Stored data
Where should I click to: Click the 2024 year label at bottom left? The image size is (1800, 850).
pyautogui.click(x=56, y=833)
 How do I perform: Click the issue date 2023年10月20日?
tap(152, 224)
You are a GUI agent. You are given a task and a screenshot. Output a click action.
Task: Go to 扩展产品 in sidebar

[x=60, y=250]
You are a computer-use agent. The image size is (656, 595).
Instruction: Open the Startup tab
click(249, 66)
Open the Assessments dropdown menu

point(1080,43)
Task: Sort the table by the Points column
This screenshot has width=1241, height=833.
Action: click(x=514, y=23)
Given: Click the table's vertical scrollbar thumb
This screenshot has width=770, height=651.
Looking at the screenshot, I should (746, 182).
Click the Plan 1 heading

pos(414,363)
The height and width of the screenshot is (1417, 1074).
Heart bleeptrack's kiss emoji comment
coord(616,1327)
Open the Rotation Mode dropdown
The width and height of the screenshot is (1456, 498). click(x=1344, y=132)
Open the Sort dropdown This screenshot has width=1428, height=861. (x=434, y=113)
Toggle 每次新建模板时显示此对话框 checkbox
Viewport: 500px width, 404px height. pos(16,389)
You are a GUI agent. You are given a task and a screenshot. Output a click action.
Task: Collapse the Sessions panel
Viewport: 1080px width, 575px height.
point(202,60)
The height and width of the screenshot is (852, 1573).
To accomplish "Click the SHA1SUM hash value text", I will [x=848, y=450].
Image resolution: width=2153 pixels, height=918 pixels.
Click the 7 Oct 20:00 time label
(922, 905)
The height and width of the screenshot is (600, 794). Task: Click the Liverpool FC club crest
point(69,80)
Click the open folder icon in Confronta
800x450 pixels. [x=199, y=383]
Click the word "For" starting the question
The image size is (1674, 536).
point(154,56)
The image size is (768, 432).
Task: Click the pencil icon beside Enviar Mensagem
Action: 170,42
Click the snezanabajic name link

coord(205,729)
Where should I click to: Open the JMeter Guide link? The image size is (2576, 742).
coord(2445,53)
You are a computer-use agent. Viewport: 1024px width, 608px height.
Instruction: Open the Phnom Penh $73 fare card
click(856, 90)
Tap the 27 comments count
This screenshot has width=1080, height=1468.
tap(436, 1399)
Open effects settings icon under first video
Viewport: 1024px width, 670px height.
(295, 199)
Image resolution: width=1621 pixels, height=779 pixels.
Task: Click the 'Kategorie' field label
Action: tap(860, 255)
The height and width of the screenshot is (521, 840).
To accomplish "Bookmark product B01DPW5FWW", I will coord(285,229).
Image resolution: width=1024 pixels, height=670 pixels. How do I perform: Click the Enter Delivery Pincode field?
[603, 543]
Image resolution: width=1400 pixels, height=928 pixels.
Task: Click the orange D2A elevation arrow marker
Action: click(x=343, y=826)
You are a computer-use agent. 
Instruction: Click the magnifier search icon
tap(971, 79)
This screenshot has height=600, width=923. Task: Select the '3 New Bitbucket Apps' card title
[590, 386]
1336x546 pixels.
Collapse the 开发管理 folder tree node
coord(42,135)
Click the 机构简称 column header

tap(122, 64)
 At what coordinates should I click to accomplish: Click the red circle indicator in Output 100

▸ **YOUR INSTRUCTIONS**
Transcribe the entries above exactly.

▸ **EXERCISE OUTPUT**
Where should I click to: Click the 2024 year label at bottom left? The image size is (1800, 850).
pyautogui.click(x=56, y=833)
 How do I perform: Click the issue date 2023年10月20日?
tap(152, 224)
You are a GUI agent. You are given a task and a screenshot. Output a click action.
Task: Go to 扩展产品 in sidebar

[x=60, y=250]
You are a computer-use agent. The image size is (656, 595).
Instruction: Open the Startup tab
click(249, 66)
Open the Assessments dropdown menu

point(1080,43)
Task: Sort the table by the Points column
This screenshot has width=1241, height=833.
Action: click(x=514, y=23)
Given: Click the table's vertical scrollbar thumb
This screenshot has width=770, height=651.
Looking at the screenshot, I should (746, 182).
Click the Plan 1 heading

pos(414,363)
The height and width of the screenshot is (1417, 1074).
Heart bleeptrack's kiss emoji comment
coord(616,1327)
Open the Rotation Mode dropdown
The width and height of the screenshot is (1456, 498). click(x=1344, y=132)
Open the Sort dropdown This screenshot has width=1428, height=861. (x=434, y=113)
Toggle 每次新建模板时显示此对话框 checkbox
Viewport: 500px width, 404px height. pos(16,389)
You are a GUI agent. You are given a task and a screenshot. Output a click action.
Task: Collapse the Sessions panel
Viewport: 1080px width, 575px height.
point(202,60)
The height and width of the screenshot is (852, 1573).
To accomplish "Click the SHA1SUM hash value text", I will [x=848, y=450].
Image resolution: width=2153 pixels, height=918 pixels.
Click the 7 Oct 20:00 time label
(922, 905)
The height and width of the screenshot is (600, 794). Task: Click the Liverpool FC club crest
point(69,80)
Click the open folder icon in Confronta
800x450 pixels. [x=199, y=383]
Click the word "For" starting the question
The image size is (1674, 536).
point(154,56)
The image size is (768, 432).
Task: Click the pencil icon beside Enviar Mensagem
Action: 170,42
Click the snezanabajic name link

coord(205,729)
Where should I click to: Open the JMeter Guide link? The image size is (2576, 742).
coord(2445,53)
You are a computer-use agent. Viewport: 1024px width, 608px height.
Instruction: Open the Phnom Penh $73 fare card
click(856, 90)
Tap the 27 comments count
This screenshot has width=1080, height=1468.
tap(436, 1399)
Open effects settings icon under first video
Viewport: 1024px width, 670px height.
(295, 199)
Image resolution: width=1621 pixels, height=779 pixels.
Task: Click the 'Kategorie' field label
Action: tap(860, 255)
The height and width of the screenshot is (521, 840).
To accomplish "Bookmark product B01DPW5FWW", I will coord(285,229).
Image resolution: width=1024 pixels, height=670 pixels. How do I perform: Click the Enter Delivery Pincode field?
[603, 543]
Image resolution: width=1400 pixels, height=928 pixels.
Task: Click the orange D2A elevation arrow marker
Action: click(x=343, y=826)
You are a computer-use agent. 
Instruction: Click the magnifier search icon
tap(971, 79)
This screenshot has height=600, width=923. Task: Select the '3 New Bitbucket Apps' card title
[590, 386]
1336x546 pixels.
Collapse the 开发管理 folder tree node
coord(42,135)
Click the 机构简称 column header

tap(122, 64)
 At what coordinates should I click to accomplish: Click the red circle indicator in Output 100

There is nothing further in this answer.